The cantina comprises of four sections carved out of the hillside in which the grapes are transformed into wine. In the winery, both young and aged wines cross paths, with each different vintage expressing its character in accordance with the various processes that the Cavallotto family has conceived and perfected through experience and careful planning, and which best displays the unique microclimate of the Bricco Boschis.
The Vinification room was constructed in 1971 and has both horizontal and vertical temperature-controlled stainless steel tanks in which the grapes begin their fermentation from indigenous yeasts. Crush is according to modern practices with the sole exception that the grapes are not passed through a crushing machine during the destemming process. The slow rotating action of the blades (made specifically for this purpose) in the horizontal rotofermentors allow us to keep the floating skins below the level of the fermenting liquid for a long, semi-submerged-cap maceration.

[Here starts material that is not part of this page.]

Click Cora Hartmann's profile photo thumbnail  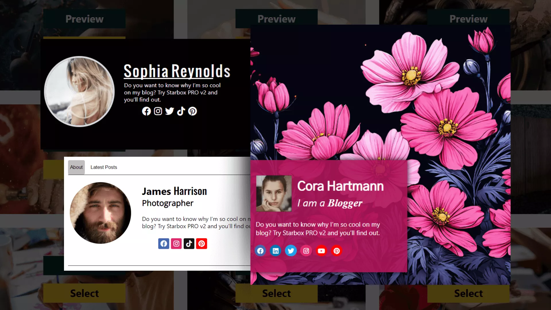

After the fermentation of the young wines has finished, Dolcetto and Freisa are transferred to concrete tanks for the malolactic, while wines made for ageing, such as Barolo, Nebbiolo and Barbera, are racked to large casks (botti) of Slavonian oak located in the aging cellars. For these latter wines, malolactic occurs the following spring, when the wines are re-racked back to the cement tanks in the fermentation room. Warmer ambient temperatures (18-19°C) in this area start the malolactic without use of inoculating agents.
The Ageing Cellars are the cradle of the Noble Wines, where especially the Barolo matures and takes on its unique characteristics. The area was excavated from the inside of the Bricco Boschis hill, and is the realm of the untoasted Slavonian Oak botti (which range in size from 20 to 100 hectoliters). The Cavallotto Family has created a superb microclimate inside the heart of the hill where the constant temperature and humidity are maintained by virtue of tubular vents in the walls which expose the subterranean calcareous marl to the cellar air. This “Camera d’Aria” (Room for Air) contains and represents the essence of the Cavallotto family’s work and passion for their wines.
The Ageing Cellar for the bottles (always resting on their sides) is a single underground room that was excavated in 1992, and has a constant temperature that is optimal for the conservation of bottled wine. In 2009 work was finished on an expansion which added vents that opened on to the subterranean calcareous marl and which help maintain constant humidity of 80% at a temperature of 15C. Bottled wine rests here in anticipation of being prepared for sale (labeling, boxing and palletizing).
The Bottling Area was constructed in 1952 and contains the monoblock bottling machine made by GAI, a local company (located not far from the Cavallotto Winery) that makes bottling machines of the best and latest technology for the bottling of highest-quality wines, which are in use around the world.